Today, the Estonian Government approved a draft law which establishes significantly higher fines in the financial sector, introduces reverse burden of proof on suspicious assets, and makes regulations concerning providers of virtual currency stricter.
According to Minister of Finance Toomas Tõniste, the changes will go a long way towards further strengthening the state’s possibilities to sanction misbehaviour in financial sector and fight money laundering with a focus on prevention.
“Financial violations are often international by nature, which is why it is important that the fines and principles of imposing them are uniform throughout the European Union. It will aid in preventing such violations that have a harmful effect on the whole society,” Tõniste said.
The draft law transposes into Estonian law administrative penalties concerning the financial sector proceeding from EU law. The new fines are significantly higher than the ones possible to impose in the current misdemeanour procedure.
According to the draft law it is possible to impose a fine in the amount of 5 million euros to the bank in case the bank fails to notify the Financial Supervisory Authority or presents it with false or deficient information. Alternatively, it would be possible to take the bank’s turnover or profits earned or damage caused as the basis for determining the fine. Today, the maximum fine is 32,000 euros.
The draft law also introduces an institute of reverse burden of proof in administrative procedure. “According to the draft, the Financial Intelligence Unit would set a restriction on the disposal of the money in case of a suspicious transaction, and would demand proof from the person behind transaction that the money has been obtained legally. If the person is not able to prove the legal origin of the money, they will lose it. Today, the FIU must first prove that the money is of criminal origin,” Minister Tõniste explained.
Reverse burden of proof is not a penal instrument but an administrative measure. Setting restrictions on the assets and the transfer of assets to the state will take place under the control of the Administrative Court and only at the Court’s permission.
The Minister of Finance added that this is a significant change for Estonian law that should also be thoroughly discussed in the Parliament. “It is one of the main proposals of the Government AML Commission. It would give a very strong signal that there is no point in attempting to launder money through Estonia, as the danger of losing that money is high,” Minister Tõniste said.

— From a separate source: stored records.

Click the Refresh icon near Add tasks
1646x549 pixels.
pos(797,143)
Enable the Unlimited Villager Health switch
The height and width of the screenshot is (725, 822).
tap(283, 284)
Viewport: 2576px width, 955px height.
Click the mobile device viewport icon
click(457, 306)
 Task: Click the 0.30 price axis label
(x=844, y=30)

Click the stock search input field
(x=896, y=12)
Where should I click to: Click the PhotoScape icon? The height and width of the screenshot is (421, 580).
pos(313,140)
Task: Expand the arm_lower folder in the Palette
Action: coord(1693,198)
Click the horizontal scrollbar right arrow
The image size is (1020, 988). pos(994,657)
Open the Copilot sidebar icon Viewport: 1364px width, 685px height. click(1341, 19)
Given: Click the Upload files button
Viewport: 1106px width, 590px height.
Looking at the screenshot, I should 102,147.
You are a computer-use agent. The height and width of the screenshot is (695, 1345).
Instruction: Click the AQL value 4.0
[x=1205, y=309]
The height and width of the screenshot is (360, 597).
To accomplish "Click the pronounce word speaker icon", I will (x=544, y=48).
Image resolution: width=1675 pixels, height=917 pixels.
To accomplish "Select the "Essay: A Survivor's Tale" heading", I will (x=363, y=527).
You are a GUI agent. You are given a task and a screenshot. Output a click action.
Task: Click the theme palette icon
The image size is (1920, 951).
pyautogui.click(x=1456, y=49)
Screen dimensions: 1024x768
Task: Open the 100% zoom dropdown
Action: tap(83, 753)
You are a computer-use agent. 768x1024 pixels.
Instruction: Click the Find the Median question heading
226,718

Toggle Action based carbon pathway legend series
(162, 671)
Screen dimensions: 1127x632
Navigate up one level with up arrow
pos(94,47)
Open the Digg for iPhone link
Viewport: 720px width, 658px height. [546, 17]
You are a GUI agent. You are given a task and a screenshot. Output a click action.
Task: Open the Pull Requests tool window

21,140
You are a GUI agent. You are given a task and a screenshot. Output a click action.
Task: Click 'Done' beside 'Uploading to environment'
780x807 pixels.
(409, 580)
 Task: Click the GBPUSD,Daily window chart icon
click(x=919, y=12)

As the new international money laundering risks also concern virtual currencies, the draft law makes the conditions of obtaining a license for virtual currency service providers stricter.
In the future, the Financial Intelligence Unit issuing respective licenses will check the suitability and reputation of the governing body of the enterprise, instead of that of the compliance officers. This is a common requirement in the financial sector, the objective of which is to prevent the sector from being used for criminal purposes.
The draft law also stipulates that the officially registered location and head office of the provider of the said service must be located in Estonia. In case of an entrepreneur being registered in a foreign country, a branch must be established here. Service providers who already have the license have six month to submit additional information to the Financial Intelligence Unit, otherwise their licenses will be revoked.
The draft law is planned to enter into force during the first half of 2019 at the precondition that the amendments of the Penal Code necessary for application of the fines have entered into force, or will enter into force at the same time as the amendments to the Penal Code.